EXERCISE:
Provide an exact copy of the data, excluding the images.

RECORDS FOR PROCESSING:
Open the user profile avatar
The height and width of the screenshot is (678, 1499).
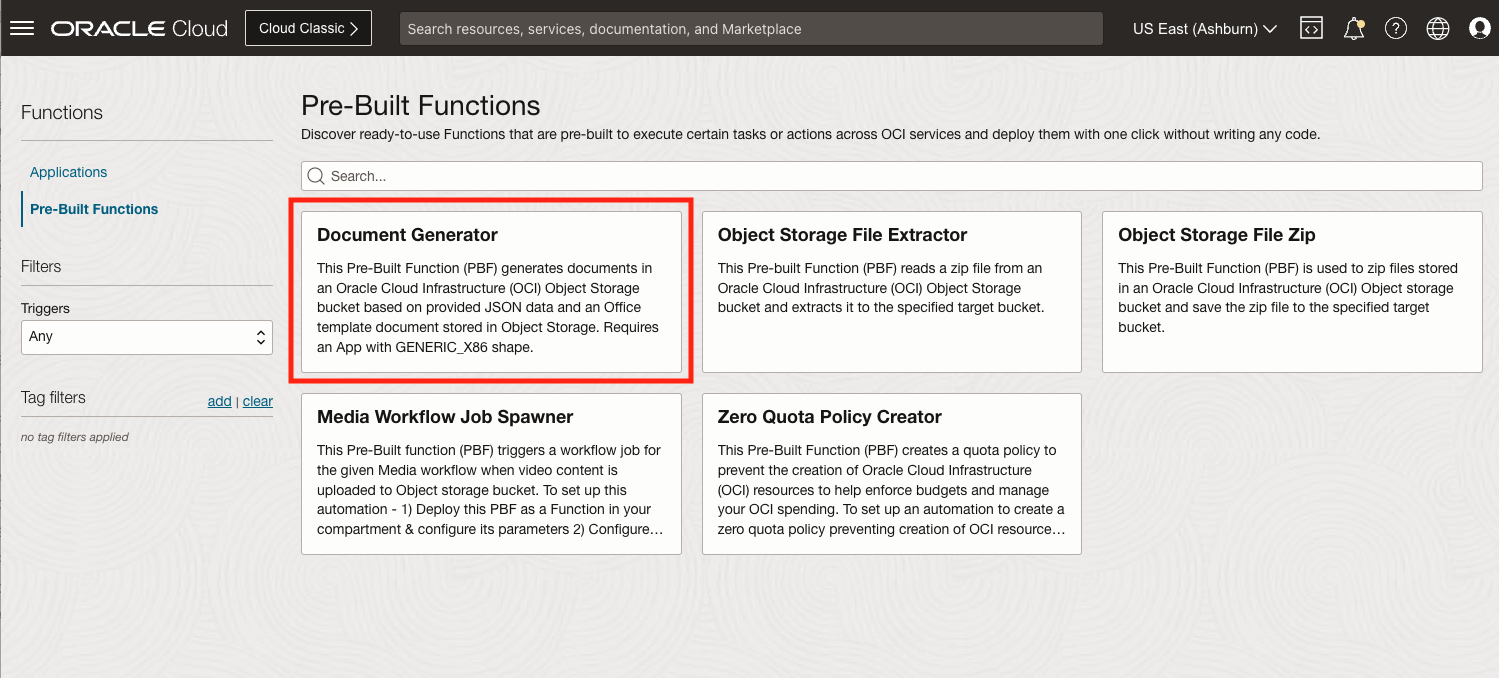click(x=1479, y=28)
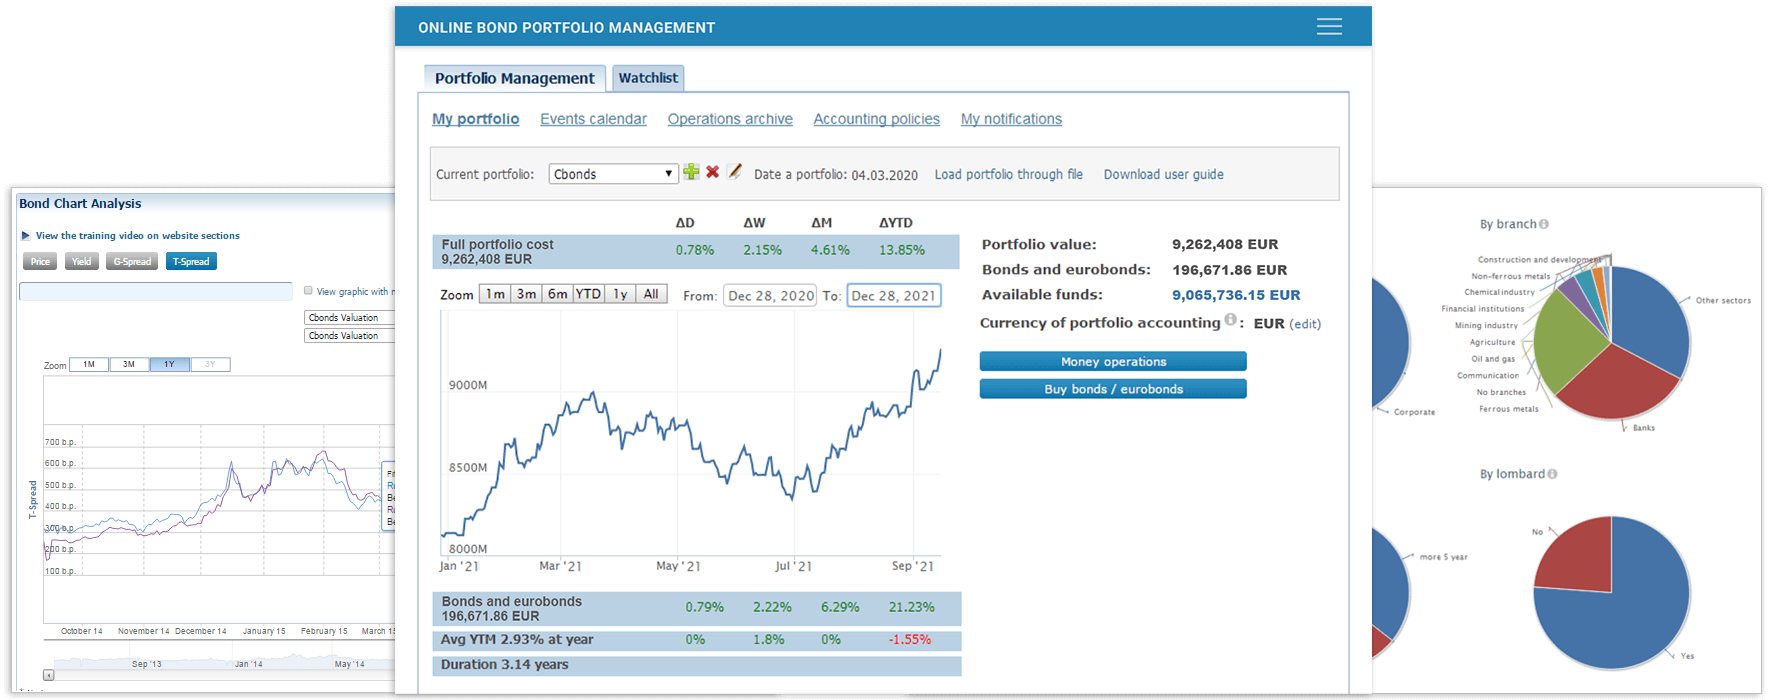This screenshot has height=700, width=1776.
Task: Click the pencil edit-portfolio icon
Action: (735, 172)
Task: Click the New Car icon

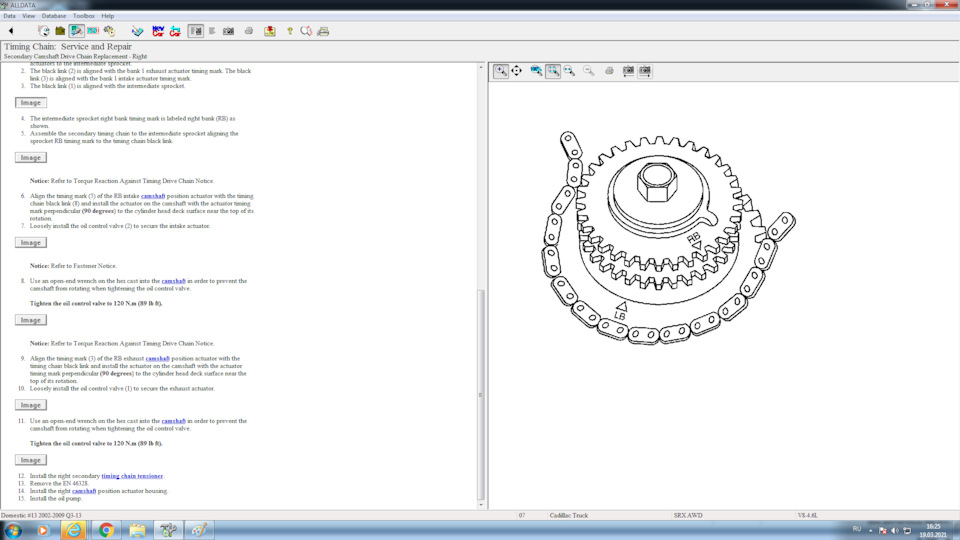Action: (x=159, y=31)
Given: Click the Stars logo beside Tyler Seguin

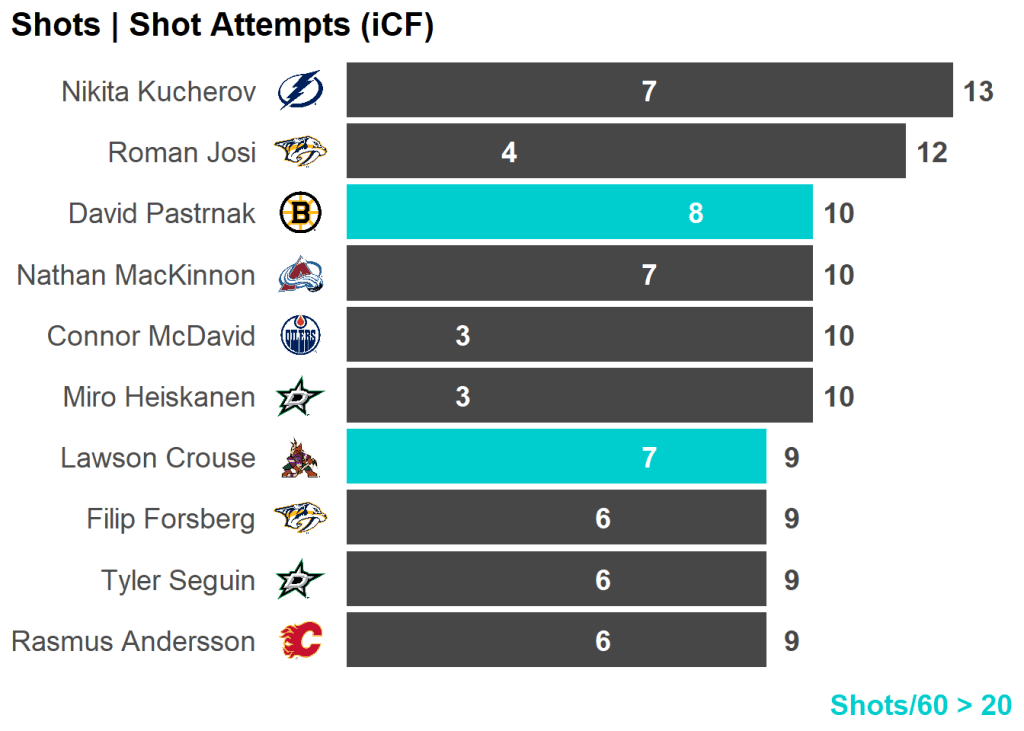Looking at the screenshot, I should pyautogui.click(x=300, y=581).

TASK RESPONSE:
Open the user profile avatar
The height and width of the screenshot is (678, 1499).
click(x=1479, y=28)
This screenshot has height=700, width=1776.
Task: Click the pencil edit-portfolio icon
Action: (735, 172)
Task: Click the New Car icon

Action: (x=159, y=31)
Given: Click the Stars logo beside Tyler Seguin

Looking at the screenshot, I should pyautogui.click(x=300, y=581).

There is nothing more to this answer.